> _Goal of the exercise_
Repeat the data exactly. Pictures are not part of the copy.

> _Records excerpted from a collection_

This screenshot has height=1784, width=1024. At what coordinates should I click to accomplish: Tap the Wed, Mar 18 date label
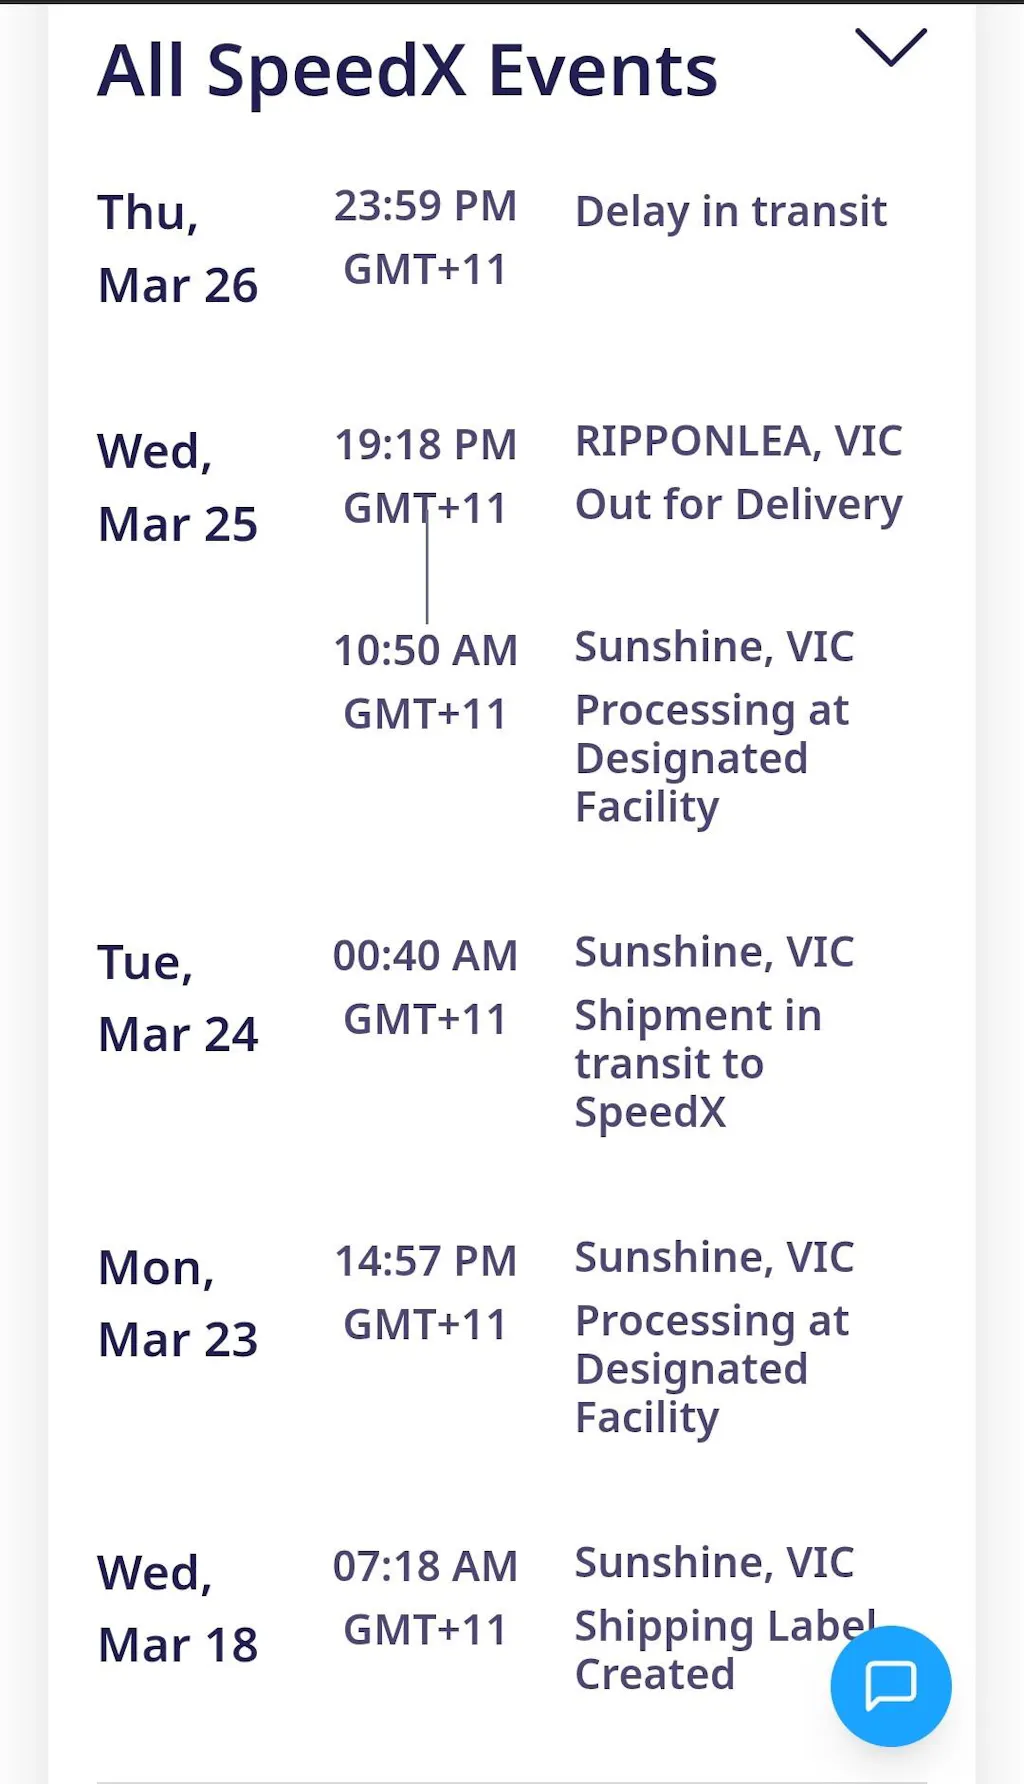click(177, 1608)
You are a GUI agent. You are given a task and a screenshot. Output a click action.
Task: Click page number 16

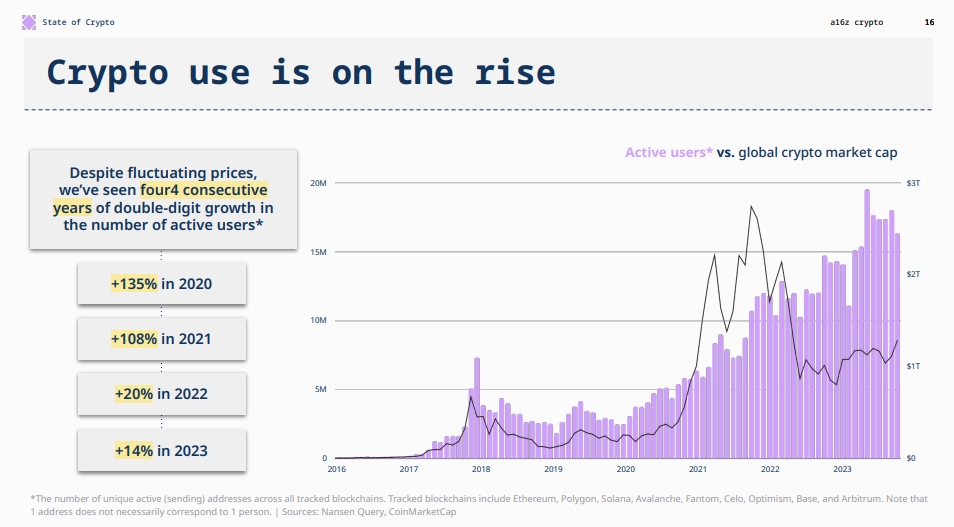point(929,23)
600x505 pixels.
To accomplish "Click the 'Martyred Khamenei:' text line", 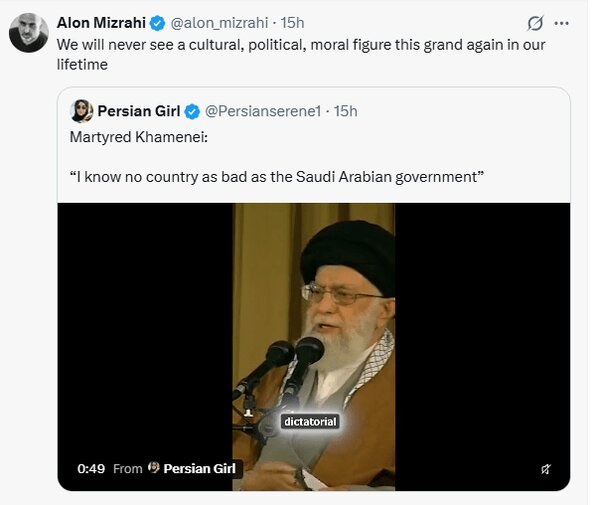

> _Solved problem_
This screenshot has height=1784, width=1024. At what coordinates should I click to accomplish: Tap the Wed, Mar 18 date label
click(177, 1608)
You are a GUI agent. You are given a task and a screenshot. Output a click action.
Task: Click page number 16

point(929,23)
600x505 pixels.
To accomplish "Click the 'Martyred Khamenei:' text line", 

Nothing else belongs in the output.